*Dataset entries*:
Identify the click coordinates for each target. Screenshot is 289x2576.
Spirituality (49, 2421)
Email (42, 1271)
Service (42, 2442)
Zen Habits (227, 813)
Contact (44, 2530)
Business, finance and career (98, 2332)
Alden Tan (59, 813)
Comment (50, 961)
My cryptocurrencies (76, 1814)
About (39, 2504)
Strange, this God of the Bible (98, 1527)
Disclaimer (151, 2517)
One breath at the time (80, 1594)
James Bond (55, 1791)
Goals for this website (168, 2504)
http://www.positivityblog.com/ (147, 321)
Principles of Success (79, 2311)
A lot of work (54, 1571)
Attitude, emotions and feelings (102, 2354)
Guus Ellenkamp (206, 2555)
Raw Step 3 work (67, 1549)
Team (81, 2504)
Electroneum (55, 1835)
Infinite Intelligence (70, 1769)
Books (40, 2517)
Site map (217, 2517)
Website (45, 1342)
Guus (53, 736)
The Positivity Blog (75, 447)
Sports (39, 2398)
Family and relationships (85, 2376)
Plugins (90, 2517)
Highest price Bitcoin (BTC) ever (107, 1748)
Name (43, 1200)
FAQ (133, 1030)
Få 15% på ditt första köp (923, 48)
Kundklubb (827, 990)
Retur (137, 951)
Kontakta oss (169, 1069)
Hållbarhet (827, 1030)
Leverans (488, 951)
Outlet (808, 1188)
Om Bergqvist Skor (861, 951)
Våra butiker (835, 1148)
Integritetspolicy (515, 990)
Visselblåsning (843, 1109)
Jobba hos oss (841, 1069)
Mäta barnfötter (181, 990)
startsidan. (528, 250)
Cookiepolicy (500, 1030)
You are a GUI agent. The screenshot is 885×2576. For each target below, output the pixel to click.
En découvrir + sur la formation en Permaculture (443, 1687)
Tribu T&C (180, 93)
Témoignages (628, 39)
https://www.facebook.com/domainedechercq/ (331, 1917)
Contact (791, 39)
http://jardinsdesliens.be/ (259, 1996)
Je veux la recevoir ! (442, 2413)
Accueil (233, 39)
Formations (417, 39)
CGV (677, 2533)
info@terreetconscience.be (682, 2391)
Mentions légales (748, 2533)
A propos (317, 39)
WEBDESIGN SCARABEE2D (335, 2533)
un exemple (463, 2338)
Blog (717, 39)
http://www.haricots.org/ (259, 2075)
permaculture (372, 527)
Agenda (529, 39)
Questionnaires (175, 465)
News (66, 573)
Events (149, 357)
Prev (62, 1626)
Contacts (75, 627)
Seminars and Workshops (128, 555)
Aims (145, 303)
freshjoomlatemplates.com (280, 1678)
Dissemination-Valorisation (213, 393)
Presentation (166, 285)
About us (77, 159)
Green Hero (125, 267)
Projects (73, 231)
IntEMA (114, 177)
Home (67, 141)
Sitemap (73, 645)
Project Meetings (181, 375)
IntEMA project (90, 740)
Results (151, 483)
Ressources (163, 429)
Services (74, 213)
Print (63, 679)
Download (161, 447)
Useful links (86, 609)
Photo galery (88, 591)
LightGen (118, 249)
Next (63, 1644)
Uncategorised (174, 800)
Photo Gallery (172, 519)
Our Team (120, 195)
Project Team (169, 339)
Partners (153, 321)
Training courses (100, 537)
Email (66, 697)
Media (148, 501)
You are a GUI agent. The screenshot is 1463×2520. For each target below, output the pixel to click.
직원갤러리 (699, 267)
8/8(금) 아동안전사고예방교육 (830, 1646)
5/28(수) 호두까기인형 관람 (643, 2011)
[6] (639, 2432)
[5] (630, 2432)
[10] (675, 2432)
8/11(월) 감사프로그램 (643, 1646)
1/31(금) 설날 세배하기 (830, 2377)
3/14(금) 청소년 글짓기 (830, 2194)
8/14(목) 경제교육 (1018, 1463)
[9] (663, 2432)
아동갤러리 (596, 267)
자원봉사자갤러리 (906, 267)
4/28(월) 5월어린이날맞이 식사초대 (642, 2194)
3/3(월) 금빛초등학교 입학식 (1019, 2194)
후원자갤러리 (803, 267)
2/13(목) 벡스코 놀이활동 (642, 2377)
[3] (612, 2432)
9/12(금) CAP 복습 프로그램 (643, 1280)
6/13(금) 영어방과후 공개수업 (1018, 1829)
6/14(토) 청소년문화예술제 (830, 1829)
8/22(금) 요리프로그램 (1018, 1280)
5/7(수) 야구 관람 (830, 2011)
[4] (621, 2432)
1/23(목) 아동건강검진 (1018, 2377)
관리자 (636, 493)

*Work to complete*:
Scan the records above for the string "agent", then copy each line where it turns up.

*Answer space*:
You are a GUI agent. The screenshot is 885×2576. For each target below, output the pixel to click.
You are a GUI agent. The screenshot is 1463×2520. For each target below, output the pixel to click.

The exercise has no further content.